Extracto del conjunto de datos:
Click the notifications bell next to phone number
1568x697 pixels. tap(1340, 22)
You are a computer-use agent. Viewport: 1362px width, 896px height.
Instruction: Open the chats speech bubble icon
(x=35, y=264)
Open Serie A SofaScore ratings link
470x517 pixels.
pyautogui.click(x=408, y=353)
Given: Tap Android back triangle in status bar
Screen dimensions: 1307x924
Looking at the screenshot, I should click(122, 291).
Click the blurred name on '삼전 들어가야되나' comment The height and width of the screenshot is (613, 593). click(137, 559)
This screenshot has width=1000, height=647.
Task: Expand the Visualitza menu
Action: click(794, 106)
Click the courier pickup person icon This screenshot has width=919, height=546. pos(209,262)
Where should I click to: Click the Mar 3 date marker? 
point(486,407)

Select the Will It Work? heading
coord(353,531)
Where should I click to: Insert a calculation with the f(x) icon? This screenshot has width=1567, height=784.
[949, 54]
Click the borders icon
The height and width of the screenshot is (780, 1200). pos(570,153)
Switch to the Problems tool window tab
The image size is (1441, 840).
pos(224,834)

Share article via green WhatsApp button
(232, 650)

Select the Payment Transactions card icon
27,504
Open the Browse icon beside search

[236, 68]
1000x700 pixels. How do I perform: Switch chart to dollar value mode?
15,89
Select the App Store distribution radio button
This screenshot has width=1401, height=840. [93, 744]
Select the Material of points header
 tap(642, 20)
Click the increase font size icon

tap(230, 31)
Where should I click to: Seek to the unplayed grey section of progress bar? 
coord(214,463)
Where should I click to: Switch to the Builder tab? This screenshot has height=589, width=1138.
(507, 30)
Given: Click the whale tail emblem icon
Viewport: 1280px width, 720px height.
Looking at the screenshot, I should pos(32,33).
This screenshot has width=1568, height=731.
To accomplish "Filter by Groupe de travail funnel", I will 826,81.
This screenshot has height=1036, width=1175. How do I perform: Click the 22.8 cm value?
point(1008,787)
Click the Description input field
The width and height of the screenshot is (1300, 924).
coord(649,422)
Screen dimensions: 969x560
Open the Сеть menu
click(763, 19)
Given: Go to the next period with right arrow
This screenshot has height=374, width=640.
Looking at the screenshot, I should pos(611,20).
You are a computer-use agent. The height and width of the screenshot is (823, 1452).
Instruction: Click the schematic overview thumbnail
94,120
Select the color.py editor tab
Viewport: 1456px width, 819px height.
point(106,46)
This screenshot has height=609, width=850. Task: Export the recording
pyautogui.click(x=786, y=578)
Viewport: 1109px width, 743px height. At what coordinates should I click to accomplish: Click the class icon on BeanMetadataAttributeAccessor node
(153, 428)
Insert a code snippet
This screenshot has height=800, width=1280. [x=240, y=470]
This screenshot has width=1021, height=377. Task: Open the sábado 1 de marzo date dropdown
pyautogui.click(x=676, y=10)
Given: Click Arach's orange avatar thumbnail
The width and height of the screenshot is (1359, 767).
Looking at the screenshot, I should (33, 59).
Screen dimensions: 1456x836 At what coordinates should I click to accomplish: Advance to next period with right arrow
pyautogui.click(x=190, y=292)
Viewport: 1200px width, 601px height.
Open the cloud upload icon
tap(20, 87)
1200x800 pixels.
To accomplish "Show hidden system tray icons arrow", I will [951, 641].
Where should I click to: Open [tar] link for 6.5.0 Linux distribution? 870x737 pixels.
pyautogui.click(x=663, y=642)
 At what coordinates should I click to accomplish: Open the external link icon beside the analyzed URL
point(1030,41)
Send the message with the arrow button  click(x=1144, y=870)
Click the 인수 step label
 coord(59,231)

◆ Instrucciones de la tarea: Copia tal cual las líneas de los registros, empezando por la primera y terminando en la que contiene "Looking at the screenshot, I should click(122, 291).", ambas incluidas.

◆ Respuesta escrita:
Click the notifications bell next to phone number
1568x697 pixels. tap(1340, 22)
You are a computer-use agent. Viewport: 1362px width, 896px height.
Instruction: Open the chats speech bubble icon
(x=35, y=264)
Open Serie A SofaScore ratings link
470x517 pixels.
pyautogui.click(x=408, y=353)
Given: Tap Android back triangle in status bar
Screen dimensions: 1307x924
Looking at the screenshot, I should click(122, 291).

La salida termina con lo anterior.